How do other non-linear approaches compare with the GP-LVM? We can use scikit-learn to try a few. First we consider Isomap, which often performs really well on data.
Isomap first builds a neighbourhood graph, and then uses distances along this graph to approximate the geodesic distance between points. These distances are then visualized by performing classical multidimensional scaling (which involves computing the eigendecomposition of the centred distance matrix). As the neighborhood size is increased to match the data, principal component analysis is recovered (or strictly speaking, principal coordinate analysis). The fewer the neighbors, the more 'non-linear' the isomap embeddings are.
n_neighbors = 30
import sklearn.manifold
m = sklearn.manifold.Isomap(n_neighbors=n_neighbors, n_components=2)
X = m.fit_transform(Ydf)
fig, ax = plt.subplots(1)
plot_latent(ax, X[:, 0], X[:, 1], marker, labels)
_ = legend_to_the_right(ax)
Next we try locally linear embedding. In locally linear embedding a neighborhood is also computed. Each point is then reconstructed by it's neighbors using a linear weighting. This implies a locally linear patch is being fitted to the data in that region. These patches are assimilated into a large $n\times n$ matrix and a lower dimensional data set which reflects the same relationships is then sought. Quite a large number of neighbours needs to be selected for the data to not collapse in on itself.

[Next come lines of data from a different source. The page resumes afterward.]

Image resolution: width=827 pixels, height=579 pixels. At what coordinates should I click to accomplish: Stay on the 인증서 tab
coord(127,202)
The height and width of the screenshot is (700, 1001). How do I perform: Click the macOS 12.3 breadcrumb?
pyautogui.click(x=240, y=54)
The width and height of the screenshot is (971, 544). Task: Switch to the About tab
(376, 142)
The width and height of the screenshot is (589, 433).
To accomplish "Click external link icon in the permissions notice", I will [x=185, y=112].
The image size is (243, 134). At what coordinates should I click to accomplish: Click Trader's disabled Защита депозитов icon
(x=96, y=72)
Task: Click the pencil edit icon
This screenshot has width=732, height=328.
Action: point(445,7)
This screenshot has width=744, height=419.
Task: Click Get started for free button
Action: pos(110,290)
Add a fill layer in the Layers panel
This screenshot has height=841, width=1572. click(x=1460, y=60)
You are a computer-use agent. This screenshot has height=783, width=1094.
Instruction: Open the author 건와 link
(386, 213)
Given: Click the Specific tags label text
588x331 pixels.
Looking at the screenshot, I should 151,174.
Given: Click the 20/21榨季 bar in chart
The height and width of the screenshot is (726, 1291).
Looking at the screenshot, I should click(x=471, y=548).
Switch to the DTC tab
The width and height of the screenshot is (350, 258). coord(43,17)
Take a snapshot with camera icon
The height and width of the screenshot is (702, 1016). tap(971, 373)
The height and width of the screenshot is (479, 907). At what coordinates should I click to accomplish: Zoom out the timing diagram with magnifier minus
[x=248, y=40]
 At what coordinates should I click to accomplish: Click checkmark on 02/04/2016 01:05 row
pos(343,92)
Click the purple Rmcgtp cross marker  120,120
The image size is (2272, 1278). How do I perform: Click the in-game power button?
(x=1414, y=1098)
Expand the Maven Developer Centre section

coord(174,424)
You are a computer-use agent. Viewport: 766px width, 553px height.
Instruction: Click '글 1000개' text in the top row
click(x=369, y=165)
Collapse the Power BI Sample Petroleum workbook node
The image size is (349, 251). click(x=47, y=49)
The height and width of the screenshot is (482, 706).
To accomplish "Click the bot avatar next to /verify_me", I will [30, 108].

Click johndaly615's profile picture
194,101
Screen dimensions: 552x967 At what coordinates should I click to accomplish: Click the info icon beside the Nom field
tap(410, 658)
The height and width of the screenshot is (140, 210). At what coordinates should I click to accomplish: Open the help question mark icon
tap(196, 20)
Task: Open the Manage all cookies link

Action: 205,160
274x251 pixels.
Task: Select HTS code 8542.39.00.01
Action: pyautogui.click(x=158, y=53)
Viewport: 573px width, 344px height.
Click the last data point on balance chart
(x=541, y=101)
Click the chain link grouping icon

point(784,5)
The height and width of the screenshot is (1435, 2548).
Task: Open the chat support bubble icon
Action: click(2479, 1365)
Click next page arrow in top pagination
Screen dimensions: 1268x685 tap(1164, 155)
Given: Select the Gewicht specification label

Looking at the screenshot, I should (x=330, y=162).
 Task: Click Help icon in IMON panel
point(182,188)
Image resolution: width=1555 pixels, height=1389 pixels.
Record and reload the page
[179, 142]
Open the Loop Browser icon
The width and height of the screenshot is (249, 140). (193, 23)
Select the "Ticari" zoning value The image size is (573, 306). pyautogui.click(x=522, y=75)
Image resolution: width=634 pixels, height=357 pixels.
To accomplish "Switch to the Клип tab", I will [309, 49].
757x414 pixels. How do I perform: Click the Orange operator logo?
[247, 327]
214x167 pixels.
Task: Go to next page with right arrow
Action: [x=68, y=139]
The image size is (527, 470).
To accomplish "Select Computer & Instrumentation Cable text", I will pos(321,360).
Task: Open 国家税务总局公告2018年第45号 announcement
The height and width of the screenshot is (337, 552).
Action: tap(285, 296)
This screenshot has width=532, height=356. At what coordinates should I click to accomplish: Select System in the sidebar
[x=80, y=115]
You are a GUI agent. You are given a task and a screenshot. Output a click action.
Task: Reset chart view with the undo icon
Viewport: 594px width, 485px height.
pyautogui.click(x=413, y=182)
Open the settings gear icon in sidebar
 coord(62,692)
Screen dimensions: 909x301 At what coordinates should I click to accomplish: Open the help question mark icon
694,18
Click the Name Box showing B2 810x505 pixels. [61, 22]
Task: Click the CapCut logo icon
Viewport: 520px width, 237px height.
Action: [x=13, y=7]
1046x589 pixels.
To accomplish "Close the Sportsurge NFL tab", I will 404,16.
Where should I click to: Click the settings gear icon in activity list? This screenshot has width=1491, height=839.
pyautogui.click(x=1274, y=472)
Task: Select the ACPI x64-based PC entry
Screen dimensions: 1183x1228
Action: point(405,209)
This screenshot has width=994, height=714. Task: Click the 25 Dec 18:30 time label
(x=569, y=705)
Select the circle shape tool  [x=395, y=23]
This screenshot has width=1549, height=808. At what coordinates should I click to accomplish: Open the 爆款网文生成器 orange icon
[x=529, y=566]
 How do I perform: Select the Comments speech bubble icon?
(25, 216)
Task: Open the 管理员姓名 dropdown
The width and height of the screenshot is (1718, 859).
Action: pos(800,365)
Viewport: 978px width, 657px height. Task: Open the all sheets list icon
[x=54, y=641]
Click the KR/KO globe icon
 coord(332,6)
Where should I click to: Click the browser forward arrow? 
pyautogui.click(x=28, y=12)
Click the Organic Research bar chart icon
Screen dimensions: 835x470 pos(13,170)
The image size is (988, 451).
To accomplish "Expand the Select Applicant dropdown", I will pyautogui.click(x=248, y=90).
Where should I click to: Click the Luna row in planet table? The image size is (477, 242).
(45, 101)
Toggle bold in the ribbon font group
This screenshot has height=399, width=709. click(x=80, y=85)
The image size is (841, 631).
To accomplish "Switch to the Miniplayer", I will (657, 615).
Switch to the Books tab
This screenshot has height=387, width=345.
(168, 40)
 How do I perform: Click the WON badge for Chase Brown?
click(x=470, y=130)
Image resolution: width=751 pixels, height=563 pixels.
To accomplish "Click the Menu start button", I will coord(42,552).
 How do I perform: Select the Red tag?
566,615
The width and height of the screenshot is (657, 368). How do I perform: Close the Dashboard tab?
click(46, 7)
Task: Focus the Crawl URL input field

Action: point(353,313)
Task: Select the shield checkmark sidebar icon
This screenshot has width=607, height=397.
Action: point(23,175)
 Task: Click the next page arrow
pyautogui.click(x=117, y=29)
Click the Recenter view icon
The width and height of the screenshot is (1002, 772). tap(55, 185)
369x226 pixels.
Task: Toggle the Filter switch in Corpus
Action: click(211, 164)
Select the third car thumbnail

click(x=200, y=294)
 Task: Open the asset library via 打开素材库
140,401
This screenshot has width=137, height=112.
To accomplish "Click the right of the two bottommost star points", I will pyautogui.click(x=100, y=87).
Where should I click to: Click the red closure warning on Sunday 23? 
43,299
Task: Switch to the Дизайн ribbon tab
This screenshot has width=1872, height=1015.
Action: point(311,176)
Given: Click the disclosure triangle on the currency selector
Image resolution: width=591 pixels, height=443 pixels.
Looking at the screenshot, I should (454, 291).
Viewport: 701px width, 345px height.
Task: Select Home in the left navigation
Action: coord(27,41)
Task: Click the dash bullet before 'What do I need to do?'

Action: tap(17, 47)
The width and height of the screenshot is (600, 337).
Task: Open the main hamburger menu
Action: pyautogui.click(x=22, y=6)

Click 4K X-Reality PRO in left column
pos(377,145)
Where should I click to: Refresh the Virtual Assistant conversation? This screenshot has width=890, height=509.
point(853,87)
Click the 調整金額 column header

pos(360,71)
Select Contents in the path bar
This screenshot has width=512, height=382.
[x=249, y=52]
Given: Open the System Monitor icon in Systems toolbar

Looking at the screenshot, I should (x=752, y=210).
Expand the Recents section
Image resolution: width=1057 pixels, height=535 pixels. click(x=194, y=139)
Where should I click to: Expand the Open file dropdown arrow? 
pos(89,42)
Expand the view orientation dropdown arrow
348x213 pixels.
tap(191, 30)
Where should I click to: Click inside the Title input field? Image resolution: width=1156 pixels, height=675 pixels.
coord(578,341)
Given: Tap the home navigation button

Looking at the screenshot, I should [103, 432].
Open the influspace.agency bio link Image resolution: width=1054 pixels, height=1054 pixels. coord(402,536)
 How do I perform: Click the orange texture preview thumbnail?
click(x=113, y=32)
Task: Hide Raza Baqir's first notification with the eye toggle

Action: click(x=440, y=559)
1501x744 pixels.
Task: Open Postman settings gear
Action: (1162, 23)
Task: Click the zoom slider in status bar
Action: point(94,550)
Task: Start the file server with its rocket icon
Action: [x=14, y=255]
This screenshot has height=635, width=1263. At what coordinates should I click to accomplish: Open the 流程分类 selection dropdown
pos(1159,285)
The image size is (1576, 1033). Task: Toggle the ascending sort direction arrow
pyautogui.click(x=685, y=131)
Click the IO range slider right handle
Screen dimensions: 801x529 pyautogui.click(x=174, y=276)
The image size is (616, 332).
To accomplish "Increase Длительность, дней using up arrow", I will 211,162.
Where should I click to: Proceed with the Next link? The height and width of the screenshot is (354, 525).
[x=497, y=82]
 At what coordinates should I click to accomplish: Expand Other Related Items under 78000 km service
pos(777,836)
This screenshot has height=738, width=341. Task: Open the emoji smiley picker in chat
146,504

When a large number of neighbours is selected the embedding is more linear and begins to look like PCA. However, the algorithm does not converge to PCA in the limit as the number of neighbors approaches $n$.
n_neighbors = 200
m = sklearn.manifold.LocallyLinearEmbedding(n_neighbors=n_neighbors, n_components=2)
X = m.fit_transform(Y)
fig, ax = plt.subplots(1)
plot_latent(ax, X[:, 0], X[:, 1], marker, labels)
_ = legend_to_the_right(ax)